# 10-4-04 Report



## mrfishohio (Apr 5, 2004)

Water is about 68° mostly. Found shad after some trial & error. Only got little 2'ers last week, this time got several 6" and some 4" closer into the bank.









Got all the rods out (7), maybe 3 with big live shad, 2 with fresh cut shad & 2 with frozen cut skip. Got a few taps, but no real takers. Various rods would start to shake as something was looking over the live shad. I did get a clicker to run a little, only a few feet-slow. Also went to check a bait & had a fish on, pulled off close to the boat. I figure it had the bait partway in it's mouth but not up to the hook? Anyway, that was it. Saw a few big skipjacks harrasing a school of shad right at dark. So I casted into them & got hit by a small wiper. That was at 7:45 as you can plainly see.  Saved me from a skunk


----------



## Doctor (Apr 5, 2004)

Hey Jim,

looking at your picture of your Shad tank, take a little bit of coffee creamer and put on top of that foam and it will go away your shad will do a lot better as that foam pulls the oxygen right out of the water, just a suggestion...........Doc


----------



## Rooster (Apr 8, 2004)

Nice fish!............After it puts on about twenty more pounds!

How was the water clarity? I plan to hit the river for some stripers this weekend.


----------



## truck (Apr 12, 2004)

One is better than getting skunked  daryl


----------



## Baitkiller (Sep 1, 2004)

Last Sat night I was on the Ohio at East Liverpool & at Hannibal L&D. The water was about 65.5 Degrees and I got skunked.

I did see the same thing on cut Shad were they just would not take it but I had plenty of little bumps/lite bites.

Fri night I will try again and have the Shad plus some Gills.

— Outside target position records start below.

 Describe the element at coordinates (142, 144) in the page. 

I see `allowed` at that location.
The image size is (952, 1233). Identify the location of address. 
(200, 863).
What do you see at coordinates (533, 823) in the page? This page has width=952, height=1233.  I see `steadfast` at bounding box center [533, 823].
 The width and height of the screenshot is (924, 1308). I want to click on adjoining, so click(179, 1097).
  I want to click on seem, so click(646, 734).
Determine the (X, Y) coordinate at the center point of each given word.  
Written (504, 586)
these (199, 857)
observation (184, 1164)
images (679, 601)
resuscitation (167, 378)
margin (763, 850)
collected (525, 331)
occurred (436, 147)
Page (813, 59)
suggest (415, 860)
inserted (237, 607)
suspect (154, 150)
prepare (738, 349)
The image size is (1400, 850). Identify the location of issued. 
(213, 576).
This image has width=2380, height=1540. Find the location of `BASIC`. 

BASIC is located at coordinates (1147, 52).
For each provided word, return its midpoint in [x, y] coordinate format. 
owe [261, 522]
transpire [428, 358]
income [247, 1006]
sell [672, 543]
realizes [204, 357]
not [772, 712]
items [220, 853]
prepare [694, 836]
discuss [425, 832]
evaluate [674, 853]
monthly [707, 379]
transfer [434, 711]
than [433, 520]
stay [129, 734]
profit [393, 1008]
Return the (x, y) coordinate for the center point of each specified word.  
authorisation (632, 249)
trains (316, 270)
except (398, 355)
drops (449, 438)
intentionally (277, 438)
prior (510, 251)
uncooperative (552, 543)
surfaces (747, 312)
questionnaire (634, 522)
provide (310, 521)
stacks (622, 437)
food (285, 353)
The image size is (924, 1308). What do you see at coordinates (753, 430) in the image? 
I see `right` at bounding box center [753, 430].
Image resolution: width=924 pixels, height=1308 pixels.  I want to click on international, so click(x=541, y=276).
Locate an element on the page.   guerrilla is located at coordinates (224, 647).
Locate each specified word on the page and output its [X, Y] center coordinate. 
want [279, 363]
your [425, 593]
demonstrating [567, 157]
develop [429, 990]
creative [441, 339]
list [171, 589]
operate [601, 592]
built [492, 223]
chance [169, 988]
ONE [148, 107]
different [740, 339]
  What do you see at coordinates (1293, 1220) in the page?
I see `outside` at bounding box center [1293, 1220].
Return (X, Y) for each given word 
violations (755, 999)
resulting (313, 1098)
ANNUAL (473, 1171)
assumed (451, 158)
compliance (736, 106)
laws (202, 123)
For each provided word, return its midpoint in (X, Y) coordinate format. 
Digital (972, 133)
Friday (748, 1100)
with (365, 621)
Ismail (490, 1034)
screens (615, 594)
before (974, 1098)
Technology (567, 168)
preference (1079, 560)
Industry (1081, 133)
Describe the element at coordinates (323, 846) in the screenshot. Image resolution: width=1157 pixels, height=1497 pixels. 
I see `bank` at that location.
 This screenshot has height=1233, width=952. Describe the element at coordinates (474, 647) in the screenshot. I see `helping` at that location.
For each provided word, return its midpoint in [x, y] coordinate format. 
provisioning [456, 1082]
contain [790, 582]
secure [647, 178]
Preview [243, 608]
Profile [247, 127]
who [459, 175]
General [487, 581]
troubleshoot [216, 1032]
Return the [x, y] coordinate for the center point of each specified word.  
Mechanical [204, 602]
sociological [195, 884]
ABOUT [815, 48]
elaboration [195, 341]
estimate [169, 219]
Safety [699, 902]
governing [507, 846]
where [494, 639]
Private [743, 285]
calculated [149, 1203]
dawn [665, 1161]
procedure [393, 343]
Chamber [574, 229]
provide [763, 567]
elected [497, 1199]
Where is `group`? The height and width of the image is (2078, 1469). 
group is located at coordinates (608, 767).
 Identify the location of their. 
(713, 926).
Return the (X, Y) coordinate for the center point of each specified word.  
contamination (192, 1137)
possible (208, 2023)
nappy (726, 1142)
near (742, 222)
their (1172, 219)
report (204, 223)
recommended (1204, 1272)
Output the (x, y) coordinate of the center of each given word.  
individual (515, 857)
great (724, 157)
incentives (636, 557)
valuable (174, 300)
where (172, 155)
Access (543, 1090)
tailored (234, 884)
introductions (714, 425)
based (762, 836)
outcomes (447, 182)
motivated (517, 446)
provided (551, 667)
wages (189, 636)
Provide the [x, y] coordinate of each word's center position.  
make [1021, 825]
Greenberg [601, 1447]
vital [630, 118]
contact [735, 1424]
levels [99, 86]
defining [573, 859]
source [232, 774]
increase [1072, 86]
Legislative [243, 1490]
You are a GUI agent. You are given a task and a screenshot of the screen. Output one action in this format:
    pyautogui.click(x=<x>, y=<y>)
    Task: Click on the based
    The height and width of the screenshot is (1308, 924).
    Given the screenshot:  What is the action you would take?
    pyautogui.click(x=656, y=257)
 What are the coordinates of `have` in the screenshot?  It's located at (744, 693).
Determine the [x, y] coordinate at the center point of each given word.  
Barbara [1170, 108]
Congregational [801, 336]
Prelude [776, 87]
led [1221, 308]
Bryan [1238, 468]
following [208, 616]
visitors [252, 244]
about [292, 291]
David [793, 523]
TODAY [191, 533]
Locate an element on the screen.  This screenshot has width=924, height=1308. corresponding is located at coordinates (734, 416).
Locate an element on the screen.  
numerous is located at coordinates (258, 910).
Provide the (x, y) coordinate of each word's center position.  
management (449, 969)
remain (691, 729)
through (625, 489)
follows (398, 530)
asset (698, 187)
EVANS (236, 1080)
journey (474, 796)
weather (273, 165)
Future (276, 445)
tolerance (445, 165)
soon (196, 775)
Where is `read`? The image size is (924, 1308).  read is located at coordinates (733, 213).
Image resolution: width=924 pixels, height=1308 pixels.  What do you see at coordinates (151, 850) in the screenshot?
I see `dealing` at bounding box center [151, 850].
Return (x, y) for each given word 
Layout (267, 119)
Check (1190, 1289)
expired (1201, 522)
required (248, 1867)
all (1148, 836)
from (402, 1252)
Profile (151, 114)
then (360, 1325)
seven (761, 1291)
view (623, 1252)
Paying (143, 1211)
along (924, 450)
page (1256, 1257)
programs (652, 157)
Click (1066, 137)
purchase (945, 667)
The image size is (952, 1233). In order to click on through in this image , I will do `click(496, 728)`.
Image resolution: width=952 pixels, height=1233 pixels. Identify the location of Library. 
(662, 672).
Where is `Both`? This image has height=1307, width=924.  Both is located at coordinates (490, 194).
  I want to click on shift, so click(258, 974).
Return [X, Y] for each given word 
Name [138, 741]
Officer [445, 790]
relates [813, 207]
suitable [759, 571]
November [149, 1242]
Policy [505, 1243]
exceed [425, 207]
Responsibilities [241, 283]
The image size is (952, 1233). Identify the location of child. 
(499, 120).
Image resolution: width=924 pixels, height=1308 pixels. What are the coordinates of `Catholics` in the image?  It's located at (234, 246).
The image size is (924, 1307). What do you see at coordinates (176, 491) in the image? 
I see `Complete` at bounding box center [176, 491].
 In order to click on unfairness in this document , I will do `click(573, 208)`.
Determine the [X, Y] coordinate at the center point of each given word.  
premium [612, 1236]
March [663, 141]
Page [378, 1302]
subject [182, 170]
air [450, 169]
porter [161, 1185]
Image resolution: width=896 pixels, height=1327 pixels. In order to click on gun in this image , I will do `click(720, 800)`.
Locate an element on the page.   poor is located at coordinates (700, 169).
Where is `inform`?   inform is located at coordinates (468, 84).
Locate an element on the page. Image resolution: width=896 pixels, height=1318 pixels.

Doc, real nice pointer on the creamer!!!!!


<><Baitkiller><>


----------



## mrfishohio (Apr 5, 2004)

Hey Doc......does it really improve the taste ?? 
I lost my screen cover for my pump, it was a SS screen on a PVC pipe, bored out to fit over the pump intake. Guess it went over last time I rinsed out the tank at the ramp. Anyway, it doesn't seem to matter-so far. I'm getting better circulation, more than my filter cup can handle. Of course the temps are down too. anyway, I didn't loose any shad yesterday, the pump action adds oxygen thru the filter, and the water drops 2" or so into the tank...hence the foam bubbles.  
I think I even carry some creamer as I heard you mention it before. I do add rock salt when I fill the tank.


----------



## catking (Apr 5, 2004)

Looks as if it falls a tad short of " 10.25 "  Better luck next time out JimmydaCat  ...THE CATKING !!! ~**~


----------